● Exercise goal: Copy down all of the data underneath, exactly as shown.

● Material provided:
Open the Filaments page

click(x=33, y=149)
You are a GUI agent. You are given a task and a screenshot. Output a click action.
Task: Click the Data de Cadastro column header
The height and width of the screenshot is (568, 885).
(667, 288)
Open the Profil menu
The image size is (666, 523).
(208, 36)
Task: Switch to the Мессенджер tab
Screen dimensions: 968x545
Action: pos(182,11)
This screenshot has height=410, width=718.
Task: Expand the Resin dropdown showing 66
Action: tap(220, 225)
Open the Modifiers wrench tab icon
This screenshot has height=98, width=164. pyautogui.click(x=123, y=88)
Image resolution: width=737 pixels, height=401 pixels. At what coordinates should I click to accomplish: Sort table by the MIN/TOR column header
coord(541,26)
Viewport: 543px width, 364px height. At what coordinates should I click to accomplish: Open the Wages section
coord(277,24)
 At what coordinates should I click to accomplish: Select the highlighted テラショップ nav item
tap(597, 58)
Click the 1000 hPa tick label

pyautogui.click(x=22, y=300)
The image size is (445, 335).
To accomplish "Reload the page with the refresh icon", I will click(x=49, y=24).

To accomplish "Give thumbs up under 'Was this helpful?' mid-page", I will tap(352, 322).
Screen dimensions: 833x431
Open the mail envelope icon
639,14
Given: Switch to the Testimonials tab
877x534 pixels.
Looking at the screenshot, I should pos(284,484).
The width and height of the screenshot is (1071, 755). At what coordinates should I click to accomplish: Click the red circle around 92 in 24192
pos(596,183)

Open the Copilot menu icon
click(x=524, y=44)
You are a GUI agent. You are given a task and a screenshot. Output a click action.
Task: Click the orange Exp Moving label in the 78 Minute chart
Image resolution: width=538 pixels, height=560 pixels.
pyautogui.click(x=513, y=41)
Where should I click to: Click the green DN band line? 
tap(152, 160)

● Answer section:
Open the Filaments page

click(x=33, y=149)
You are a GUI agent. You are given a task and a screenshot. Output a click action.
Task: Click the Data de Cadastro column header
The height and width of the screenshot is (568, 885).
(667, 288)
Open the Profil menu
The image size is (666, 523).
(208, 36)
Task: Switch to the Мессенджер tab
Screen dimensions: 968x545
Action: pos(182,11)
This screenshot has height=410, width=718.
Task: Expand the Resin dropdown showing 66
Action: tap(220, 225)
Open the Modifiers wrench tab icon
This screenshot has height=98, width=164. pyautogui.click(x=123, y=88)
Image resolution: width=737 pixels, height=401 pixels. At what coordinates should I click to accomplish: Sort table by the MIN/TOR column header
coord(541,26)
Viewport: 543px width, 364px height. At what coordinates should I click to accomplish: Open the Wages section
coord(277,24)
 At what coordinates should I click to accomplish: Select the highlighted テラショップ nav item
tap(597, 58)
Click the 1000 hPa tick label

pyautogui.click(x=22, y=300)
The image size is (445, 335).
To accomplish "Reload the page with the refresh icon", I will click(x=49, y=24).

To accomplish "Give thumbs up under 'Was this helpful?' mid-page", I will tap(352, 322).
Screen dimensions: 833x431
Open the mail envelope icon
639,14
Given: Switch to the Testimonials tab
877x534 pixels.
Looking at the screenshot, I should pos(284,484).
The width and height of the screenshot is (1071, 755). At what coordinates should I click to accomplish: Click the red circle around 92 in 24192
pos(596,183)

Open the Copilot menu icon
click(x=524, y=44)
You are a GUI agent. You are given a task and a screenshot. Output a click action.
Task: Click the orange Exp Moving label in the 78 Minute chart
Image resolution: width=538 pixels, height=560 pixels.
pyautogui.click(x=513, y=41)
Where should I click to: Click the green DN band line? 
tap(152, 160)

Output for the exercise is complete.